Connect with Lezley

Lezley Saar is a mixed-media artist and painter. Her artwork deals with themes of identity, race, gender, beauty, normalcy, and sanity. She has exhibited internationally, and nationally, and her work is included in museum collections such as The Kemper Museum, CAAM, The Ackland Art Museum, and MOCA. She is currently represented by Walter Maciel Gallery in Los Angeles.

While attending San Francisco State University, she worked at KPFA radio in Berkeley, and did illustrations for writers such as Ishmael Reed. She received her B.A. from California State University at Northridge in 1978.

Combining found objects, paint, and fabric, Saar’s work comments on themes of “hybridity, acceptance, and belonging.” Saar’s work is narrative, often inspired by literature or historical figures. She stated, “I like the idea of a painting sucking you in like when you really get sucked in by a good book…I use that kind of metaphor as a vehicle for doing my art.”

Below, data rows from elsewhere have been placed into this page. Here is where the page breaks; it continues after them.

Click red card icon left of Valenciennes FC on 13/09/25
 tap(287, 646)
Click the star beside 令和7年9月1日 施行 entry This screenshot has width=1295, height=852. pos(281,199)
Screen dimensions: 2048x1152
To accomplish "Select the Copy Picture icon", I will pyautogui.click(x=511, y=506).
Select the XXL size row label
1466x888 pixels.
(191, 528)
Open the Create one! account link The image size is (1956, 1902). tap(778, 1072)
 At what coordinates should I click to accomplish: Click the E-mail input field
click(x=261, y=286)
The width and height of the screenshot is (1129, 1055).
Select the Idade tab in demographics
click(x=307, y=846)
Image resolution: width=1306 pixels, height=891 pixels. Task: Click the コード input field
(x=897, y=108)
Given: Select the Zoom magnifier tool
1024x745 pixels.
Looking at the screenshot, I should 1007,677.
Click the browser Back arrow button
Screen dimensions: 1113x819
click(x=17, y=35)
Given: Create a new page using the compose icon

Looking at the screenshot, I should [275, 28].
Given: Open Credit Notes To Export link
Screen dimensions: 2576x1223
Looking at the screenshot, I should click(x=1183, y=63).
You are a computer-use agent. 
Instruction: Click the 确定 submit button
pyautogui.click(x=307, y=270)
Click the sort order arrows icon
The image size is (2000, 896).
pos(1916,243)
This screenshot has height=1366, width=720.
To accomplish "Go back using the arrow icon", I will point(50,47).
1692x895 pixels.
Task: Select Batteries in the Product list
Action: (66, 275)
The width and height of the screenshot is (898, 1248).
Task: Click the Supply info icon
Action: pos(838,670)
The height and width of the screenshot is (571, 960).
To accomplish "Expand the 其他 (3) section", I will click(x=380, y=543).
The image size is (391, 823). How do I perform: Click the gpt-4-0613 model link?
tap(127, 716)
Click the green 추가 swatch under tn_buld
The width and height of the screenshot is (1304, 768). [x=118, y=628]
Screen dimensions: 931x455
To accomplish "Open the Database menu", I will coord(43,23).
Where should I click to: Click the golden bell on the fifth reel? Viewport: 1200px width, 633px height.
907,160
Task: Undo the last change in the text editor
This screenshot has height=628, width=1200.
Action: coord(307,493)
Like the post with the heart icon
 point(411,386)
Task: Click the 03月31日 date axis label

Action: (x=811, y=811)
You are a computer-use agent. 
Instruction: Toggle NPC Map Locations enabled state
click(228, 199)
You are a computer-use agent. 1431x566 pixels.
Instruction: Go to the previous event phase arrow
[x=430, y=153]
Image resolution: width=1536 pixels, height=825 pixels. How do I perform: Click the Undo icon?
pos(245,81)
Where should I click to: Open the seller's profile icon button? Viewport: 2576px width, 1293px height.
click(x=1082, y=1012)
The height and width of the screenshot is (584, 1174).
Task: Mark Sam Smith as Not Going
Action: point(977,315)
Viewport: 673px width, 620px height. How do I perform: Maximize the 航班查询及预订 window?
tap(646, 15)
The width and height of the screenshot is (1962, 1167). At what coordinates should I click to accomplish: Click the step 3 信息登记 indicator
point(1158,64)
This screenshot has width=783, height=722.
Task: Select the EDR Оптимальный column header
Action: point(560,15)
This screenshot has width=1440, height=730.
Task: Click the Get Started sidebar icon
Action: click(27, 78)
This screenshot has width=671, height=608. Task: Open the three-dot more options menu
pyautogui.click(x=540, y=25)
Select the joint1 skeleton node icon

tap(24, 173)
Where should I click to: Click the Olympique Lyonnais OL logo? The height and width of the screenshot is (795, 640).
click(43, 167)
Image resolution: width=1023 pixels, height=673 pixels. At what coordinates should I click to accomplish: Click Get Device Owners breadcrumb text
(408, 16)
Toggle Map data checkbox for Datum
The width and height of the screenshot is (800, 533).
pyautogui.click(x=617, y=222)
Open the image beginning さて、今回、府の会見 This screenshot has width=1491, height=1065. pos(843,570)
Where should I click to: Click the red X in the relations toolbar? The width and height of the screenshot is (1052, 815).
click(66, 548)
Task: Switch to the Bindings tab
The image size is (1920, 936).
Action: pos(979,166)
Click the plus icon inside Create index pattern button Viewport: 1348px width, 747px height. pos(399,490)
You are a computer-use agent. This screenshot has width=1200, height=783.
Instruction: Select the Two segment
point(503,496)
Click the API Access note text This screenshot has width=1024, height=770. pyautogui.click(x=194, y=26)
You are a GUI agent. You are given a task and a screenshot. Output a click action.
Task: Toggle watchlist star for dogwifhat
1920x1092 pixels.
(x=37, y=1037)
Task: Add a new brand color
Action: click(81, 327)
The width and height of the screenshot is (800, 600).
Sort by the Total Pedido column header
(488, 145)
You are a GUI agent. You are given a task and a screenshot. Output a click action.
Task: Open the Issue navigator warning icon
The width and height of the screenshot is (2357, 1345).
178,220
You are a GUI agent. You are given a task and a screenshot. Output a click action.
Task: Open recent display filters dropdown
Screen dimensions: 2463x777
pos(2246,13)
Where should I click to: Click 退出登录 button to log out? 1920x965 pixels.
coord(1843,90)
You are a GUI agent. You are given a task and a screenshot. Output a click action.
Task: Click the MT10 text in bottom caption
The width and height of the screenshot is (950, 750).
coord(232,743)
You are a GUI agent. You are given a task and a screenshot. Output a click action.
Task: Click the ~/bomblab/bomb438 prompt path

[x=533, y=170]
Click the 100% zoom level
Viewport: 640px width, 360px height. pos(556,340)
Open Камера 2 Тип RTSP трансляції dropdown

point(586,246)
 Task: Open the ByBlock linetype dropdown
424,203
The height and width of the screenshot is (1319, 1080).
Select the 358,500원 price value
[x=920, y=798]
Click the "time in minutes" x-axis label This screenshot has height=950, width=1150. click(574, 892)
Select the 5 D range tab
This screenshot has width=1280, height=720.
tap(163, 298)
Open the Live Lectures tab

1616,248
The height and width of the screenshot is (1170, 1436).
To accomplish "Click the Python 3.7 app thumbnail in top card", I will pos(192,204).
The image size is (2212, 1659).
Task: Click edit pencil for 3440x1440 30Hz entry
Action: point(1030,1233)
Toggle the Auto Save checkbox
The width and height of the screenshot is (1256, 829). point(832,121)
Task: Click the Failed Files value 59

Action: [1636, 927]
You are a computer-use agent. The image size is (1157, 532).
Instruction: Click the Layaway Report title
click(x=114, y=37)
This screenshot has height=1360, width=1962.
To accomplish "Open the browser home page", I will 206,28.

She herself comes from a family of artists, so this has been a huge inspiration for her work. To work alongside her mother, sister and now daughter has been a huge privilege for her. This is where she found much of her interest in feminist and African American legacies that morphed into her research on being biracial and really exploring hybridity and identity.

Of her recent exhibitions, in 2020 she has installed an exhibition called “A contouring of Conjourors” where she delves into the complexity of identity. Each piece is not given a title but a name. She has installed her exhibition as, “so that it resembles a series of seven shrines — sacred places where visitors may commune with spirits from the past, present and future.”

Saar is the recipient of the California State Senate Contemporary Art Collection award (2000), the J. Paul Getty Mid-Career Grant (1996), and the Seagram’s Gin Perspective in African American Art Fellowship (1995).